RECORDS PROVIDED.

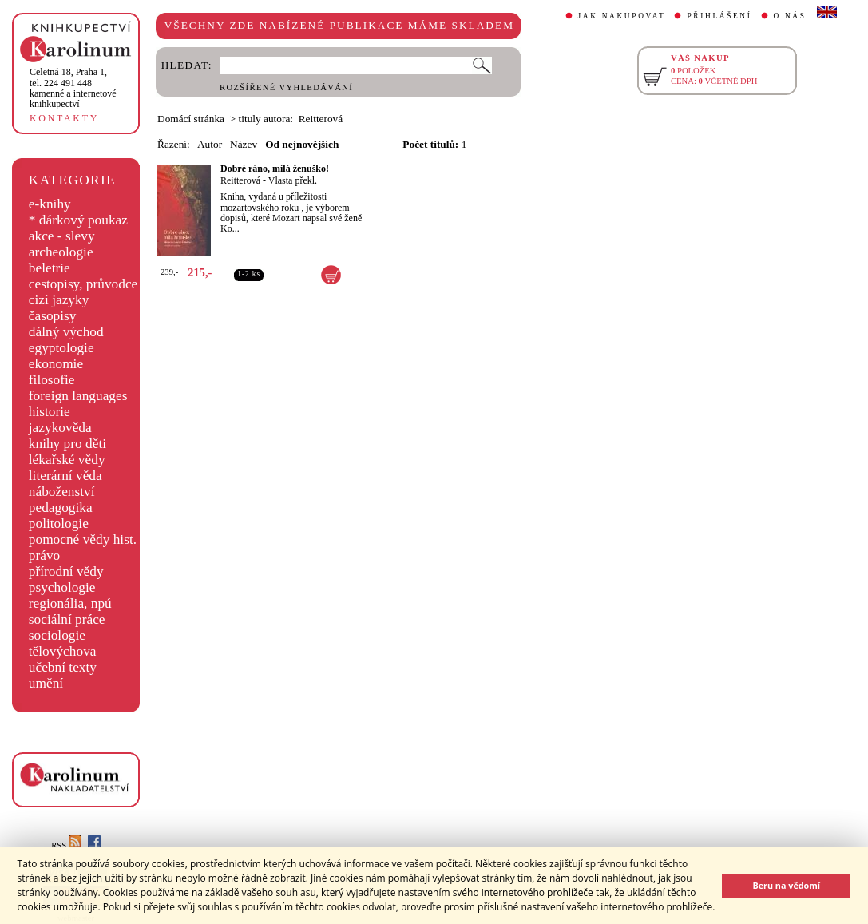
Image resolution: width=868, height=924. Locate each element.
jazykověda (60, 427)
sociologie (57, 635)
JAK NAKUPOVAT (622, 16)
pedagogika (61, 507)
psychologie (62, 587)
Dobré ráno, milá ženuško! (274, 168)
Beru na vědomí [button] (786, 885)
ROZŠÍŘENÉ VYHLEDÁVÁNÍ (286, 87)
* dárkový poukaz (78, 220)
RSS (66, 845)
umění (46, 683)
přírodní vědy (66, 571)
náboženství (62, 491)
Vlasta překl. (292, 180)
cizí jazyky (59, 299)
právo (44, 555)
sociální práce (67, 619)
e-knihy (50, 204)
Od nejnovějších (302, 144)
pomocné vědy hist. (83, 539)
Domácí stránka (190, 119)
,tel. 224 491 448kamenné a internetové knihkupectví (73, 87)
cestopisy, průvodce (83, 283)
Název (243, 144)
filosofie (52, 379)
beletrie (49, 268)
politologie (59, 523)
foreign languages (78, 395)
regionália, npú (70, 603)
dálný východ (66, 331)
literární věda (65, 475)
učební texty (63, 667)
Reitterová (240, 180)
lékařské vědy (67, 459)
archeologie (61, 252)
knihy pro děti (67, 443)
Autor (209, 144)
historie (49, 411)
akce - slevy (62, 236)
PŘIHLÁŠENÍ (719, 16)
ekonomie (56, 363)
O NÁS (790, 16)
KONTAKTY (64, 118)
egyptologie (61, 347)
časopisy (53, 315)
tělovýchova (63, 651)
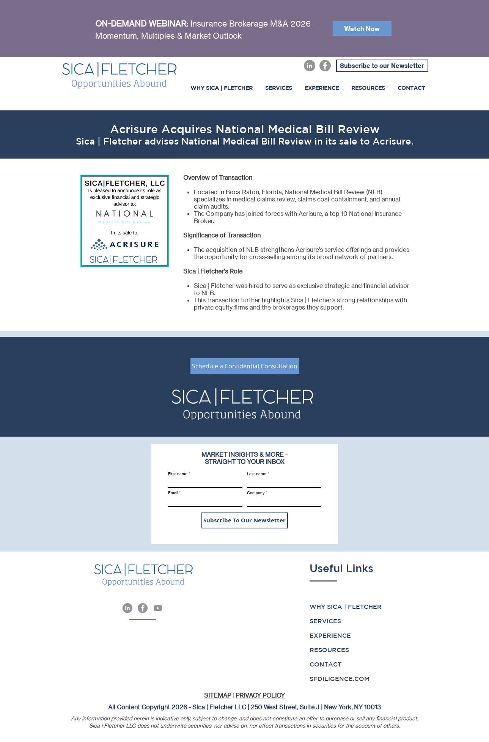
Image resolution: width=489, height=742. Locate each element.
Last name (256, 474)
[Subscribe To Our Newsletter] (244, 520)
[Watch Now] (362, 28)
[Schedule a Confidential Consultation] (244, 366)
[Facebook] (325, 65)
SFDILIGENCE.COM (340, 678)
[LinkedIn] (309, 65)
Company (255, 493)
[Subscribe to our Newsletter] (382, 66)
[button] (321, 88)
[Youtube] (158, 608)
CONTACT (325, 664)
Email (173, 493)
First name (177, 474)
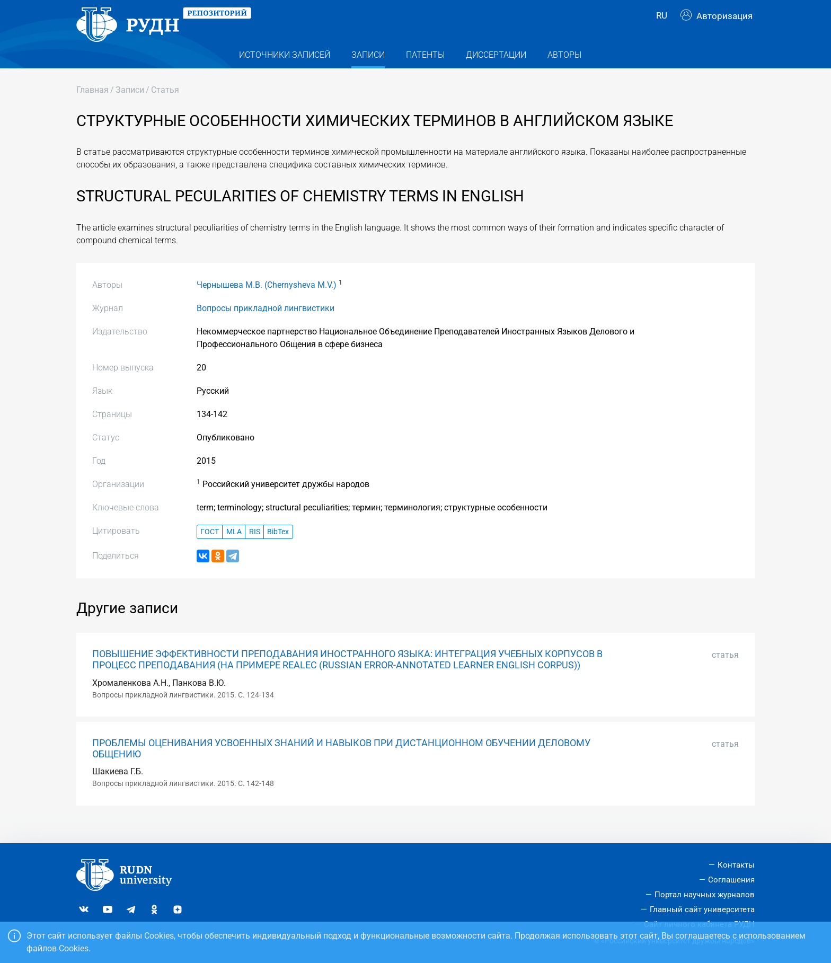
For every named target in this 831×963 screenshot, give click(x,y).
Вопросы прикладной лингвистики (265, 325)
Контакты (736, 865)
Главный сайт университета (702, 909)
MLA (234, 548)
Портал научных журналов (705, 894)
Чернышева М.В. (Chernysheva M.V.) (267, 301)
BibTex (278, 548)
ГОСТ (209, 548)
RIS (254, 548)
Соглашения (731, 880)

SHORT PROBLEM. Can you rewrite all the entries above with "Image resolution" changed to "Screen size" and nothing else altered, leaving the pictures out?

FINAL RESULT.
Screen size: width=868, height=924. Locate each element.
jazykověda (60, 427)
sociologie (57, 635)
JAK NAKUPOVAT (622, 16)
pedagogika (61, 507)
psychologie (62, 587)
Dobré ráno, milá ženuško! (274, 168)
Beru na vědomí [button] (786, 885)
ROZŠÍŘENÉ VYHLEDÁVÁNÍ (286, 87)
* dárkový poukaz (78, 220)
RSS (66, 845)
umění (46, 683)
přírodní vědy (66, 571)
náboženství (62, 491)
Vlasta překl. (292, 180)
cizí jazyky (59, 299)
právo (44, 555)
sociální práce (67, 619)
e-knihy (50, 204)
Od nejnovějších (302, 144)
pomocné vědy hist. (83, 539)
Domácí stránka (190, 119)
,tel. 224 491 448kamenné a internetové knihkupectví (73, 87)
cestopisy, průvodce (83, 283)
Název (243, 144)
filosofie (52, 379)
beletrie (49, 268)
politologie (59, 523)
foreign languages (78, 395)
regionália, npú (70, 603)
dálný východ (66, 331)
literární věda (65, 475)
učební texty (63, 667)
Reitterová (240, 180)
lékařské vědy (67, 459)
archeologie (61, 252)
knihy pro děti (67, 443)
Autor (209, 144)
historie (49, 411)
akce - slevy (62, 236)
PŘIHLÁŠENÍ (719, 16)
ekonomie (56, 363)
O NÁS (790, 16)
KONTAKTY (64, 118)
egyptologie (61, 347)
časopisy (53, 315)
tělovýchova (63, 651)
Screen size: width=489, height=742. Locate each element.
Last name (256, 474)
[Subscribe To Our Newsletter] (244, 520)
[Watch Now] (362, 28)
[Schedule a Confidential Consultation] (244, 366)
[Facebook] (325, 65)
SFDILIGENCE.COM (340, 678)
[LinkedIn] (309, 65)
Company (255, 493)
[Subscribe to our Newsletter] (382, 66)
[button] (321, 88)
[Youtube] (158, 608)
CONTACT (325, 664)
Email (173, 493)
First name (177, 474)
For every named target in this 831×963 screenshot, give click(x,y).
Вопросы прикладной лингвистики (265, 325)
Контакты (736, 865)
Главный сайт университета (702, 909)
MLA (234, 548)
Портал научных журналов (705, 894)
Чернышева М.В. (Chernysheva M.V.) (267, 301)
BibTex (278, 548)
ГОСТ (209, 548)
RIS (254, 548)
Соглашения (731, 880)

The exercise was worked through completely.